The key idea is that the Cayley graph $\Gamma$ is very similar to a tree $T$ known as the "Bass-Serre tree" of the free product $Z_3 * Z_3$. You can get from $\Gamma$ to $T$ in a two step process. First, replace each vertex of $\Gamma$ by two vertices $v,w \in T$ connected by an edge labelled $e$, where the $a$ and $\bar a$ edges of $\Gamma$ are re-attached to $v$ and the $b$ and $\bar b$ edges are re-attached to $w$; let this intermediate graph be denoted $\Gamma_1$. Second, collapse every $a$ edge and every $b$ edge of $\Gamma_1$ to a point, leaving only the $e$ edges. This tree $T$ has one edge orbit and two vertex orbits. Each vertex in the first vertex orbit is stabilized by a conjugate of the order 3 group $\langle a \rangle$, and each vertex in the second vertex orbit is stablized by a conjugate of the order $3$ group $\langle b \rangle$.
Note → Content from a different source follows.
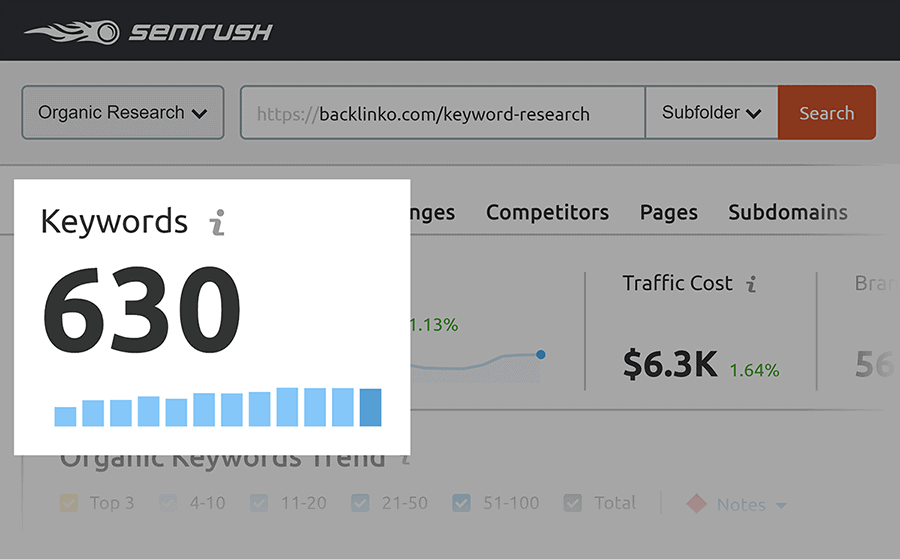Viewport: 900px width, 559px height.
Task: Expand the Subfolder dropdown
Action: click(711, 113)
The effect of this construction is to produce two quotient maps, each equivariant under the action of $Z_3 * Z_3$, namely $$\Gamma \leftarrow \Gamma_1 \rightarrow T $$ Now take your two rays in $\Gamma$, lift them to $\Gamma_1$, and project them to $T$. You'll obtain two rays in $T$ which go off in different directions almost immediately; and since $T$ is a tree, those rays can never touch again.
And therefore, as you follow each ray out to infinity, its distance to the other ray approaches infinity, so the rays are inequivalent.